(Records from a data source)
○ ○ ○

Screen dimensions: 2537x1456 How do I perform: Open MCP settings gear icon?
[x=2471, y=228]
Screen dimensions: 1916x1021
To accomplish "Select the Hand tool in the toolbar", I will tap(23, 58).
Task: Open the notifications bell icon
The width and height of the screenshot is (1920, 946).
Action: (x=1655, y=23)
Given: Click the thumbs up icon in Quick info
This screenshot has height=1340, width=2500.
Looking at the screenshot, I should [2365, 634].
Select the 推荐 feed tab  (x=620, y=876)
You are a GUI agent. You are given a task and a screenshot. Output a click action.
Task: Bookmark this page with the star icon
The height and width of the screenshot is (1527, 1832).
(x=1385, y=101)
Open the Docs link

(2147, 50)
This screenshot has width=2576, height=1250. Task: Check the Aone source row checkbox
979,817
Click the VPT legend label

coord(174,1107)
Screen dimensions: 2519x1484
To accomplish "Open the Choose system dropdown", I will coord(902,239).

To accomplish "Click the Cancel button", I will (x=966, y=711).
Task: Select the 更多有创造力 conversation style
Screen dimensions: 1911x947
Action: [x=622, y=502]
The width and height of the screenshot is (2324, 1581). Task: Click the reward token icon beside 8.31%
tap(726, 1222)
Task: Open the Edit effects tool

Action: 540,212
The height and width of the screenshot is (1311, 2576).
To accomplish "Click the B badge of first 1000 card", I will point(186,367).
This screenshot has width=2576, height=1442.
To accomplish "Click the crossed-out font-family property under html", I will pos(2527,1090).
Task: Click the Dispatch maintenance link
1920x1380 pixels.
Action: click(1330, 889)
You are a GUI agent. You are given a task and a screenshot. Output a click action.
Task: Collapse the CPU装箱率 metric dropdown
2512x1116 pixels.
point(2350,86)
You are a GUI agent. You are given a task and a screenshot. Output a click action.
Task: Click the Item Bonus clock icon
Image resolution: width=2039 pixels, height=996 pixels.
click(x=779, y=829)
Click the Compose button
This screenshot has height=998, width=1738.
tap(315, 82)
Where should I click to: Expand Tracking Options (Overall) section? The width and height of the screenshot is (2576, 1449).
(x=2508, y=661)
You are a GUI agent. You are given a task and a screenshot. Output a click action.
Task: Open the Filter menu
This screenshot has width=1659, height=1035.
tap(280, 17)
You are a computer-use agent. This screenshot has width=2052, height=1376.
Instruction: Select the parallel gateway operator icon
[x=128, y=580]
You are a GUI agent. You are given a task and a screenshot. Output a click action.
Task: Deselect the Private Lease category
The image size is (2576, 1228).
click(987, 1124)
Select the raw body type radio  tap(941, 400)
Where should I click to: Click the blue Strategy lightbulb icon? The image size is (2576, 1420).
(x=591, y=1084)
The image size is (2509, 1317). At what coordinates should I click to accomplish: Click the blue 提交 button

○ ○ ○

* **Task directions**:
Every record must appear in the answer exactly as it appears above.

* **Written answer**:
Screen dimensions: 2537x1456 How do I perform: Open MCP settings gear icon?
[x=2471, y=228]
Screen dimensions: 1916x1021
To accomplish "Select the Hand tool in the toolbar", I will tap(23, 58).
Task: Open the notifications bell icon
The width and height of the screenshot is (1920, 946).
Action: (x=1655, y=23)
Given: Click the thumbs up icon in Quick info
This screenshot has height=1340, width=2500.
Looking at the screenshot, I should [2365, 634].
Select the 推荐 feed tab  (x=620, y=876)
You are a GUI agent. You are given a task and a screenshot. Output a click action.
Task: Bookmark this page with the star icon
The height and width of the screenshot is (1527, 1832).
(x=1385, y=101)
Open the Docs link

(2147, 50)
This screenshot has width=2576, height=1250. Task: Check the Aone source row checkbox
979,817
Click the VPT legend label

coord(174,1107)
Screen dimensions: 2519x1484
To accomplish "Open the Choose system dropdown", I will coord(902,239).

To accomplish "Click the Cancel button", I will (x=966, y=711).
Task: Select the 更多有创造力 conversation style
Screen dimensions: 1911x947
Action: [x=622, y=502]
The width and height of the screenshot is (2324, 1581). Task: Click the reward token icon beside 8.31%
tap(726, 1222)
Task: Open the Edit effects tool

Action: 540,212
The height and width of the screenshot is (1311, 2576).
To accomplish "Click the B badge of first 1000 card", I will point(186,367).
This screenshot has width=2576, height=1442.
To accomplish "Click the crossed-out font-family property under html", I will pos(2527,1090).
Task: Click the Dispatch maintenance link
1920x1380 pixels.
Action: click(1330, 889)
You are a GUI agent. You are given a task and a screenshot. Output a click action.
Task: Collapse the CPU装箱率 metric dropdown
2512x1116 pixels.
point(2350,86)
You are a GUI agent. You are given a task and a screenshot. Output a click action.
Task: Click the Item Bonus clock icon
Image resolution: width=2039 pixels, height=996 pixels.
click(x=779, y=829)
Click the Compose button
This screenshot has height=998, width=1738.
tap(315, 82)
Where should I click to: Expand Tracking Options (Overall) section? The width and height of the screenshot is (2576, 1449).
(x=2508, y=661)
You are a GUI agent. You are given a task and a screenshot. Output a click action.
Task: Open the Filter menu
This screenshot has width=1659, height=1035.
tap(280, 17)
You are a computer-use agent. This screenshot has width=2052, height=1376.
Instruction: Select the parallel gateway operator icon
[x=128, y=580]
You are a GUI agent. You are given a task and a screenshot. Output a click action.
Task: Deselect the Private Lease category
The image size is (2576, 1228).
click(987, 1124)
Select the raw body type radio  tap(941, 400)
Where should I click to: Click the blue Strategy lightbulb icon? The image size is (2576, 1420).
(x=591, y=1084)
The image size is (2509, 1317). At what coordinates should I click to accomplish: Click the blue 提交 button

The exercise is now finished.